与此同时,燕京东郊,赵家私人庄园。
一辆黑色的迈巴赫缓缓驶入大门,停在了主別墅的门口。
赵南推开车门,夜风吹在身上,让他不由自主地打了个寒颤。
他下意识地裹紧了身上的外套,抬头看了一眼漆黑的夜空。
今晚没有月亮,四周静得有些诡异。
从医院回来的路上,赵南一直觉得心里不踏实。
那个年轻医生临走时的眼神,像是一根刺,扎在他的脑海里,挥之不去。
“印堂发黑,隱有血光之灾……”
“远离金属利器与车辆……”
赵南站在別墅门口,掏出钥匙准备开门。
就在钥匙插进锁孔的那一瞬间,他的手突然僵住了。
金属钥匙,冰冷的触感。
“远离金属利器……”
那句话再次在他耳边迴响。
赵南猛地拔出钥匙,像是被烫到了一样。
他站在原地,呼吸变得有些急促。
“我是受过高等教育的人,怎么会被这种江湖郎中的话嚇成这样?”
赵南自嘲地笑了笑,试图平復內心的慌乱。
可是,他越是想忽略,那个医生的眼神就越清晰。
那是一种怎样的眼神啊——不是故弄玄虚的恐嚇,也不是为了索要钱財的諂媚,而是一种……悲悯。
就像是在看一个死人。
“不可能,一定是巧合。
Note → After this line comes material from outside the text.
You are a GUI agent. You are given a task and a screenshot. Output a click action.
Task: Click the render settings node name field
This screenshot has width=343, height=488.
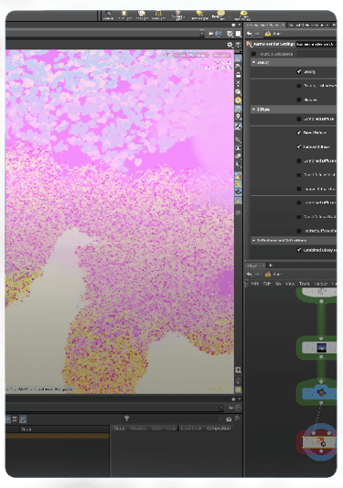tap(316, 44)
”赵南摇了摇头,试图驱散这些念头。
他转身走向旁边的侧门,没有再用那把金属钥匙。
走进別墅,奢华的水晶吊灯散发著柔和的光芒,佣人们正在忙碌地准备夜宵。
“少爷,您回来了?”管家走过来恭敬地说道。
“我累了,先回房休息。”
赵南挥了挥手,径直上了楼。
回到自己的臥室,他反锁上门,一屁股坐在床上。